Sous l’abbaye, le village dont l’origine se confond avec celle du monastère reprend vie. Au pied du rocher, les maisons bâties en étagement sur les flancs sud et est redeviennent des commerces destinés aux visiteurs. Échoppes de souvenirs, hôtels et restaurants s’établissent peu à peu. C’est le cas de l’emblématique auberge de la mère Poulard.
En 1872, Annette Boutiaut est la toute jeune femme de chambre de la famille Corroyer qu’elle a suivie dans son installation au Mont-Saint-Michel. C’est alors que cette Bourguignonne de 21 ans fait la connaissance du fils du boulanger du Mont, Victor Poulard qu’elle épouse le 14 janvier 1873 à Paris. Édouard Corroyer est son témoin.
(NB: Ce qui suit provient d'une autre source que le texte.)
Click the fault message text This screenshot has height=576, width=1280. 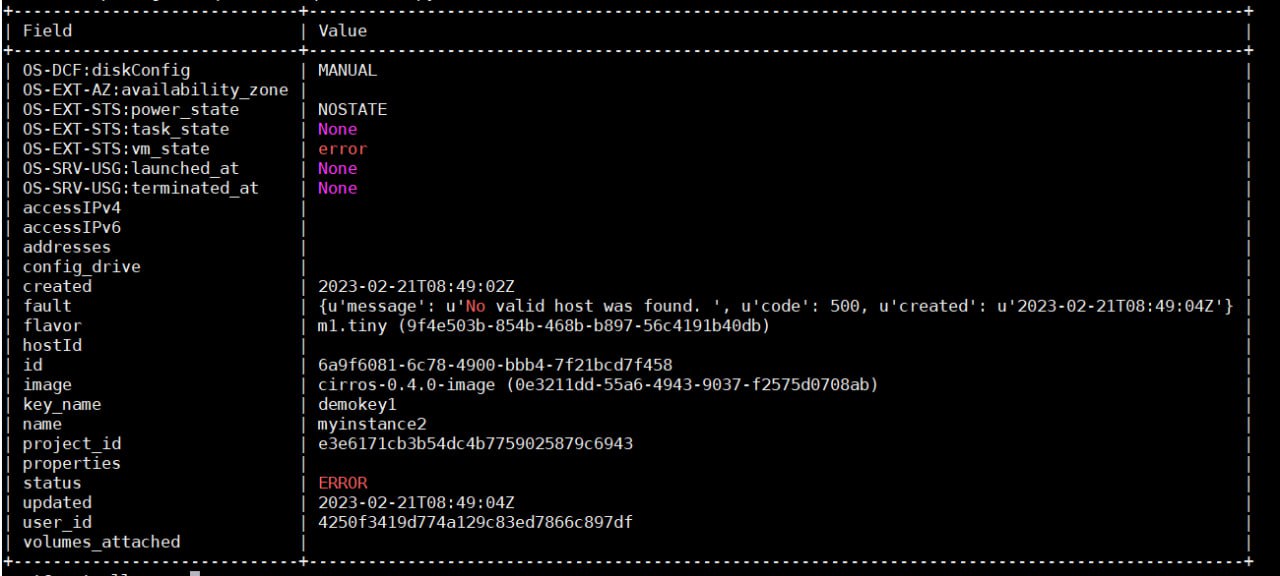pos(776,306)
Le couple Poulard prend en gérance l’hostellerie de la Tête d’Or, un établissement modeste situé en place de l’actuel bureau de poste. Les rares voyageurs, artistes, chercheurs et hommes du monde arrivés sur le Mont au gré des marées y trouvent le réconfort d’un accueil familial et chaleureux.
Pour faire patienter ces hôtes affamés qui arrivent à toute heure, Annette entreprend de leur offrir une omelette de sa confection. Ces œufs frais cuits avec amour dans la chaleur de l’âtre sont le réconfort des visiteurs après leur chaotique périple.
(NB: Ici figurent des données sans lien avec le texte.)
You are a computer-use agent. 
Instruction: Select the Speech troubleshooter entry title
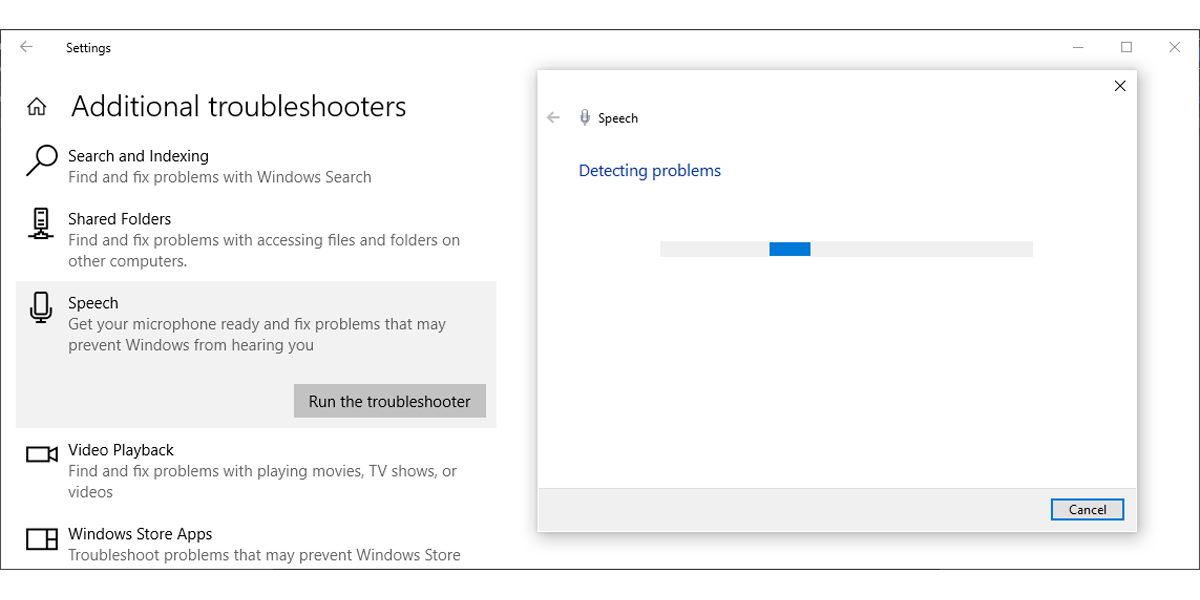pyautogui.click(x=93, y=303)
Très vite, celle qu’on surnomme désormais affectueusement la mère Poulard se fait une réputation. Son hospitalité, sa personnalité authentique et généreuse et sa célèbre omelette assurent très vite la prospérité de l’établissement.
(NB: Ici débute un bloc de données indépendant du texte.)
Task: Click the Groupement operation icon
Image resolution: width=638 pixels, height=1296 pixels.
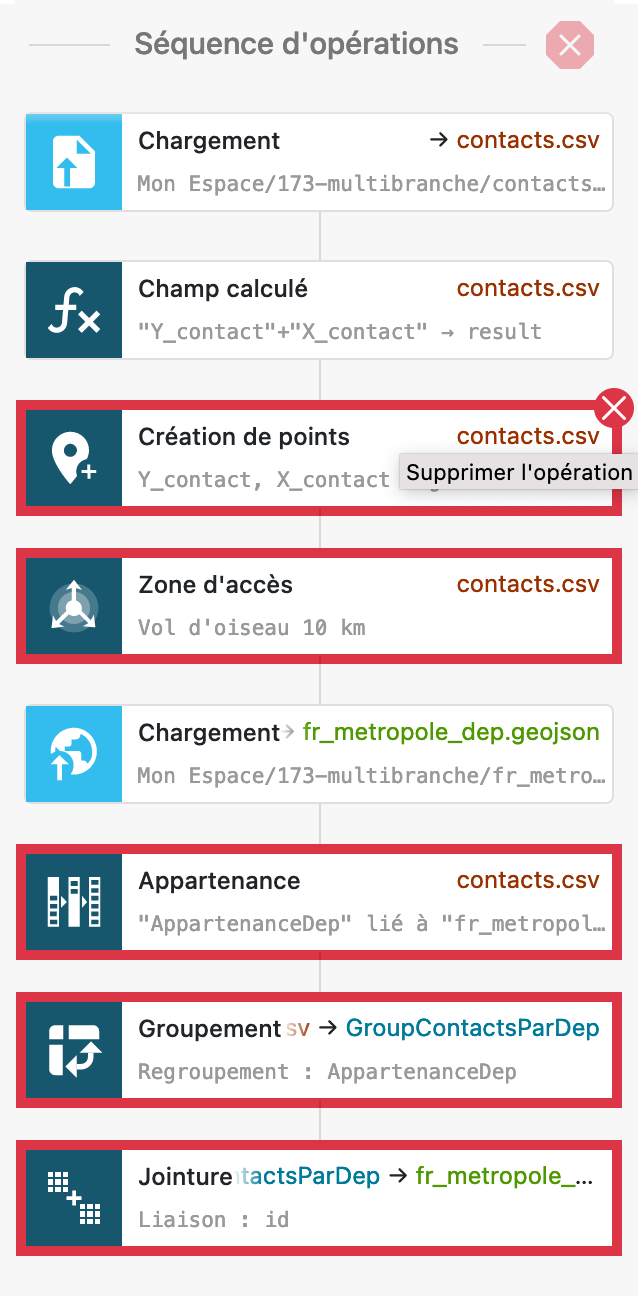Action: tap(74, 1050)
En 1888, Victor et Annette Poulard font construire un nouvel hôtel imposant et fonctionnel à l’entrée du Mont. Ils le baptisent : «À l’omelette renommée de la mère Poulard.»
C’est le lieu incontournable où se pressent les personnages illustres en visite au Mont-Saint-Michel. Princes et rois, diplomates et savants, hommes politiques ou vedettes apprécient l’accueil maternel de cette maison familiale. Georges Clemenceau lui-même est un des plus fidèles amis d’Annette Poulard.
Pourtant chez la mère Poulard, pas de portier, de réceptionniste ou de caissier. Le personnel réduit au minimum, on a affaire qu’à la maîtresse de maison.
Madame Poulard en personne accueille ses hôtes et leur assigne leurs chambres. Et quand on s’en va, c’est à elle encore que l’on demande la note. Parfois, elle accepte les œuvres des artistes en paiement de leur séjour.